A joint study by researchers at two U.S. universities and one in South America claims a reduction in the U.S.’s overall alcohol consumption appears directly related to the rise of medical marijuana laws recently enacted in a number of states. Presented by Michele Baggio, University of Connecticut, Storrs; Alberto Chong, Georgia State University, Atlanta and Universidad del Pacifico, Lima; and Sungoh Kwon, University of Connecticut, Storrs, the working paper may add to what many believe will prove definitive regarding the relationship between wine and marijuana consumption.
The research for this study made use of available Nielsen Retail Scanneralcohol sales data from 90 alcohol chain stores—grocery, convenience, drug, and mass distribution stores—from 2006-2015. They did it this way because they believed asking consumers does not provide reliable information, as many people simply don’t tell the absolute truth about their alcohol consumption habits.
Using the 90-chain data, the study compared alcohol sales of states that do not have medical marijuana laws and states with medical marijuana laws (before and after the laws were implemented). The researchers also included demographics (age, race) as well as economics (income) for the study because those areas make a measurable impact on alcohol consumption.
Over the ten years studied, counties located in medical marijuana states showed almost a 15 percent reduction in monthly alcohol sales.
The overall conclusion of the study is that marijuana and alcohol are strong substitutes for each other. In other words, they share almost the same audience. If that’s true, then it stands to reason that introducing legal marijuana where alcohol consumption is legal may very well result in a negative effect on alcohol sales.
Medical marijuana is legally sold to a small percentage of overall marijuana users, but this study may be an indicator of what the alcohol industry can expect in states where recreational marijuana laws go into effect that will increase legal access to every adult in the state.
Another aim of the study appears to have been to determine whether legalized marijuana promises to replace alcohol consumption altogether.
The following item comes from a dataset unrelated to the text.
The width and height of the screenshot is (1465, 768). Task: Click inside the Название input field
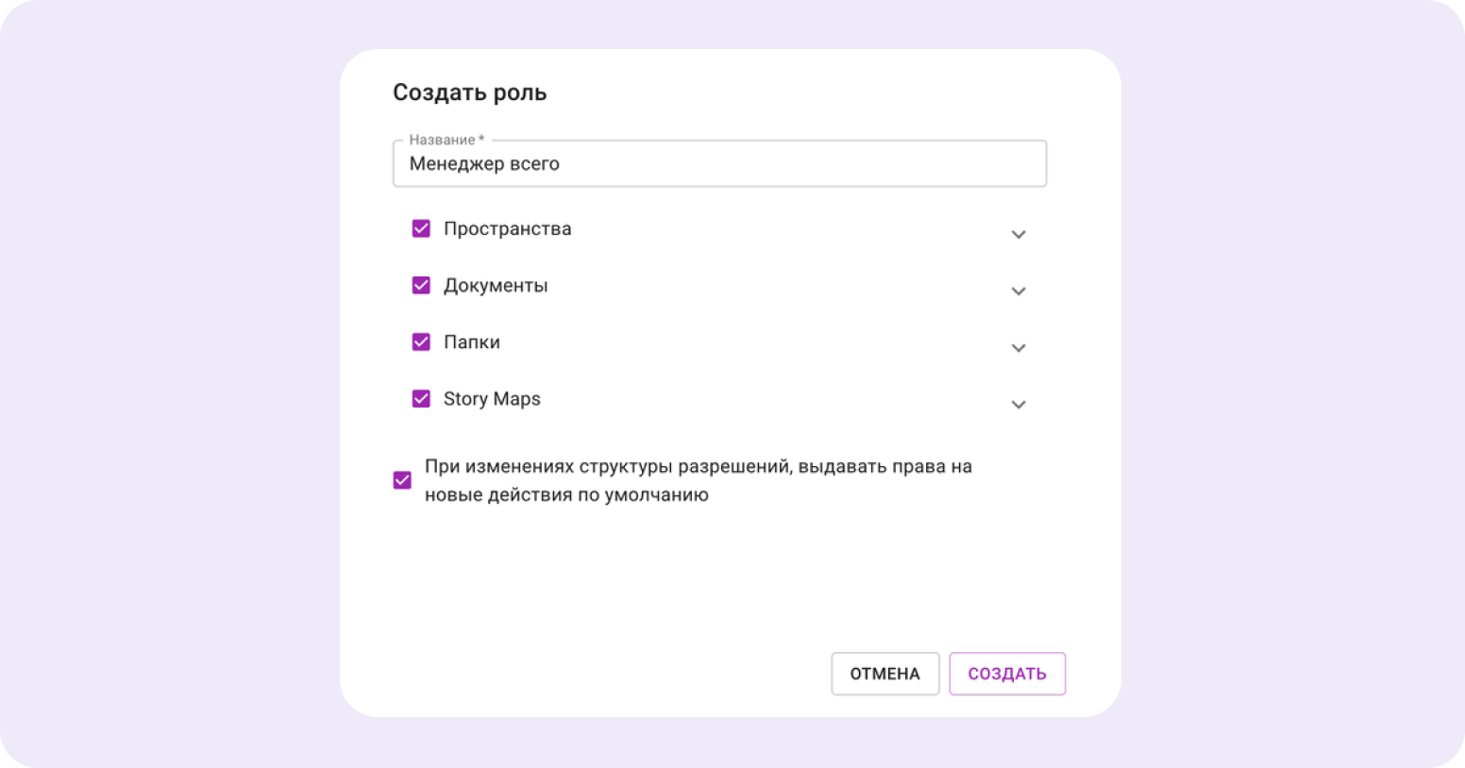(719, 163)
The jury is still out on that question. But in a recent Webinar concerning the state of the wine industry, host Rob McMillan, Silicon Valley Bank Wine Division president, joined by two wine industry guests stated flatly they see no evidence and do not believe legalized marijuana will be a major substitute for wine consumption. McMillan pointed out that beer is more likely than wine to suffer sales reductions. His reasoning: wine compliments a meal, marijuana doesn’t.
McMillan has a point, but something else needs to be considered: after smoking pot, many people eat–and drink–considerably more. With that in mind, it’s not hard to imagine that instead of decreasing alcohol sales recreational legalization of marijuana across the country might increase the sales.